# Exercise:
All entries must be transcribed without a single difference.

# Data shown:

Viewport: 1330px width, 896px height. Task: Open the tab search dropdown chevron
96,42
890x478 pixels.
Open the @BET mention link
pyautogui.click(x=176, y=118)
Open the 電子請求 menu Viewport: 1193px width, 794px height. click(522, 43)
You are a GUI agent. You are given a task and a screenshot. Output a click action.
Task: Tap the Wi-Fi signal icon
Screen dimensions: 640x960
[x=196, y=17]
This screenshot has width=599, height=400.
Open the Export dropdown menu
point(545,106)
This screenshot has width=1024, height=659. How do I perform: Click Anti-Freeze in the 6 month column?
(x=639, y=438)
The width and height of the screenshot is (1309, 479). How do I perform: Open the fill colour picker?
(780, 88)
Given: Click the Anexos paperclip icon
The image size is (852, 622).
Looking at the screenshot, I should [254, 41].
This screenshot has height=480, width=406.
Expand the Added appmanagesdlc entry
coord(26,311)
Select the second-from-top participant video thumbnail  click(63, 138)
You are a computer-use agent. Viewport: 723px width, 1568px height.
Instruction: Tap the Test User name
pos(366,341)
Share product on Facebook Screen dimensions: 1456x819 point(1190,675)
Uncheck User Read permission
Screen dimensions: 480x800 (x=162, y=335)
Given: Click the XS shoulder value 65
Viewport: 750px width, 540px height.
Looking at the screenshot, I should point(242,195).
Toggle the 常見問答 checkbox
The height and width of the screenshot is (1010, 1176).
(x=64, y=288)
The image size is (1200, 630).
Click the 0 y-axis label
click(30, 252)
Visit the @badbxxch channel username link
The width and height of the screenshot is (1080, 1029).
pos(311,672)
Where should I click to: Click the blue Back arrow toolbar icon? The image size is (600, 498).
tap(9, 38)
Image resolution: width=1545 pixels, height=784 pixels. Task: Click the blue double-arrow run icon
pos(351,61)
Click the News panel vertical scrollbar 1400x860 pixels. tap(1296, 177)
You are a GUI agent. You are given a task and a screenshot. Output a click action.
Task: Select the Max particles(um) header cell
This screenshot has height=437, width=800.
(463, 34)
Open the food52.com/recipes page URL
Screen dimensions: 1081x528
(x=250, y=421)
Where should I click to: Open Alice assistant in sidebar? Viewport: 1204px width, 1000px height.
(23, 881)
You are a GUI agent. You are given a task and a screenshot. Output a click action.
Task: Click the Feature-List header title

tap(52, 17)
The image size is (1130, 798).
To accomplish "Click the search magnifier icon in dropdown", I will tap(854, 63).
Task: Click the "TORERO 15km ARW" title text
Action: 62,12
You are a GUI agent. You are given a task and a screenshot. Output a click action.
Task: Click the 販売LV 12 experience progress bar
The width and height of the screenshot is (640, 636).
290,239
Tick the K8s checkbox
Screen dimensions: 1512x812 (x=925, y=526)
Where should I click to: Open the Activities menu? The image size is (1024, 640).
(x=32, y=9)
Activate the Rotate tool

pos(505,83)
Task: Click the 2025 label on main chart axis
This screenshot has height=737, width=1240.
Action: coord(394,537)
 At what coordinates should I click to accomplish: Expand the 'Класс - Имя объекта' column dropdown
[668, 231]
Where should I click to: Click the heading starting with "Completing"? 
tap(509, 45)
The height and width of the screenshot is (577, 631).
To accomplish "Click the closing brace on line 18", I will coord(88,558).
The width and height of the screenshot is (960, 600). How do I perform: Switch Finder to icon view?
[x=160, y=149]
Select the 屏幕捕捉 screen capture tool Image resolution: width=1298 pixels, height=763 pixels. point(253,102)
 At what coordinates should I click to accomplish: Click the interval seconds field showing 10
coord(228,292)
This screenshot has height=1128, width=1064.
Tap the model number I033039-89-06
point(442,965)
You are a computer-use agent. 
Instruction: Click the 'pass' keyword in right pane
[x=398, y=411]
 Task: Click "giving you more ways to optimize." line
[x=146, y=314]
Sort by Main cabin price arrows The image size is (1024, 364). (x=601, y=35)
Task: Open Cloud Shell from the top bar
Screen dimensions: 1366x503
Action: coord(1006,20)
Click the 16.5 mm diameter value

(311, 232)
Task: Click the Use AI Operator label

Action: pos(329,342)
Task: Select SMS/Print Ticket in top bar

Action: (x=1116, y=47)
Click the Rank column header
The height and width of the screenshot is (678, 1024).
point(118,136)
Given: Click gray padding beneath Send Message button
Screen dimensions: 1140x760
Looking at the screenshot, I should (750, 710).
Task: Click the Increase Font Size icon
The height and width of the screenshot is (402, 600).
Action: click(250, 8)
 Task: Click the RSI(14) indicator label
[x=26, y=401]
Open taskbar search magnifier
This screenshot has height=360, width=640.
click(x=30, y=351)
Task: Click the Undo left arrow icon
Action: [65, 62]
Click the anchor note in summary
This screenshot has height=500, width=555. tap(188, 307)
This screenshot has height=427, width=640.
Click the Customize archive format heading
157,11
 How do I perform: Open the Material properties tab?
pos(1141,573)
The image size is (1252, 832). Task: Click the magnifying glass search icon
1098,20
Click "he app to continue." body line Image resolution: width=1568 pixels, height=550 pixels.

# Task result:
Viewport: 1330px width, 896px height. Task: Open the tab search dropdown chevron
96,42
890x478 pixels.
Open the @BET mention link
pyautogui.click(x=176, y=118)
Open the 電子請求 menu Viewport: 1193px width, 794px height. click(522, 43)
You are a GUI agent. You are given a task and a screenshot. Output a click action.
Task: Tap the Wi-Fi signal icon
Screen dimensions: 640x960
[x=196, y=17]
This screenshot has width=599, height=400.
Open the Export dropdown menu
point(545,106)
This screenshot has width=1024, height=659. How do I perform: Click Anti-Freeze in the 6 month column?
(x=639, y=438)
The width and height of the screenshot is (1309, 479). How do I perform: Open the fill colour picker?
(780, 88)
Given: Click the Anexos paperclip icon
The image size is (852, 622).
Looking at the screenshot, I should [254, 41].
This screenshot has height=480, width=406.
Expand the Added appmanagesdlc entry
coord(26,311)
Select the second-from-top participant video thumbnail  click(63, 138)
You are a computer-use agent. Viewport: 723px width, 1568px height.
Instruction: Tap the Test User name
pos(366,341)
Share product on Facebook Screen dimensions: 1456x819 point(1190,675)
Uncheck User Read permission
Screen dimensions: 480x800 (x=162, y=335)
Given: Click the XS shoulder value 65
Viewport: 750px width, 540px height.
Looking at the screenshot, I should point(242,195).
Toggle the 常見問答 checkbox
The height and width of the screenshot is (1010, 1176).
(x=64, y=288)
The image size is (1200, 630).
Click the 0 y-axis label
click(30, 252)
Visit the @badbxxch channel username link
The width and height of the screenshot is (1080, 1029).
pos(311,672)
Where should I click to: Click the blue Back arrow toolbar icon? The image size is (600, 498).
tap(9, 38)
Image resolution: width=1545 pixels, height=784 pixels. Task: Click the blue double-arrow run icon
pos(351,61)
Click the News panel vertical scrollbar 1400x860 pixels. tap(1296, 177)
You are a GUI agent. You are given a task and a screenshot. Output a click action.
Task: Select the Max particles(um) header cell
This screenshot has height=437, width=800.
(463, 34)
Open the food52.com/recipes page URL
Screen dimensions: 1081x528
(x=250, y=421)
Where should I click to: Open Alice assistant in sidebar? Viewport: 1204px width, 1000px height.
(23, 881)
You are a GUI agent. You are given a task and a screenshot. Output a click action.
Task: Click the Feature-List header title

tap(52, 17)
The image size is (1130, 798).
To accomplish "Click the search magnifier icon in dropdown", I will tap(854, 63).
Task: Click the "TORERO 15km ARW" title text
Action: 62,12
You are a GUI agent. You are given a task and a screenshot. Output a click action.
Task: Click the 販売LV 12 experience progress bar
The width and height of the screenshot is (640, 636).
290,239
Tick the K8s checkbox
Screen dimensions: 1512x812 (x=925, y=526)
Where should I click to: Open the Activities menu? The image size is (1024, 640).
(x=32, y=9)
Activate the Rotate tool

pos(505,83)
Task: Click the 2025 label on main chart axis
This screenshot has height=737, width=1240.
Action: coord(394,537)
 At what coordinates should I click to accomplish: Expand the 'Класс - Имя объекта' column dropdown
[668, 231]
Where should I click to: Click the heading starting with "Completing"? 
tap(509, 45)
The height and width of the screenshot is (577, 631).
To accomplish "Click the closing brace on line 18", I will coord(88,558).
The width and height of the screenshot is (960, 600). How do I perform: Switch Finder to icon view?
[x=160, y=149]
Select the 屏幕捕捉 screen capture tool Image resolution: width=1298 pixels, height=763 pixels. point(253,102)
 At what coordinates should I click to accomplish: Click the interval seconds field showing 10
coord(228,292)
This screenshot has height=1128, width=1064.
Tap the model number I033039-89-06
point(442,965)
You are a computer-use agent. 
Instruction: Click the 'pass' keyword in right pane
[x=398, y=411]
 Task: Click "giving you more ways to optimize." line
[x=146, y=314]
Sort by Main cabin price arrows The image size is (1024, 364). (x=601, y=35)
Task: Open Cloud Shell from the top bar
Screen dimensions: 1366x503
Action: coord(1006,20)
Click the 16.5 mm diameter value

(311, 232)
Task: Click the Use AI Operator label

Action: pos(329,342)
Task: Select SMS/Print Ticket in top bar

Action: (x=1116, y=47)
Click the Rank column header
The height and width of the screenshot is (678, 1024).
point(118,136)
Given: Click gray padding beneath Send Message button
Screen dimensions: 1140x760
Looking at the screenshot, I should (750, 710).
Task: Click the Increase Font Size icon
The height and width of the screenshot is (402, 600).
Action: click(250, 8)
 Task: Click the RSI(14) indicator label
[x=26, y=401]
Open taskbar search magnifier
This screenshot has height=360, width=640.
click(x=30, y=351)
Task: Click the Undo left arrow icon
Action: [65, 62]
Click the anchor note in summary
This screenshot has height=500, width=555. tap(188, 307)
This screenshot has height=427, width=640.
Click the Customize archive format heading
157,11
 How do I perform: Open the Material properties tab?
pos(1141,573)
The image size is (1252, 832). Task: Click the magnifying glass search icon
1098,20
Click "he app to continue." body line Image resolution: width=1568 pixels, height=550 pixels.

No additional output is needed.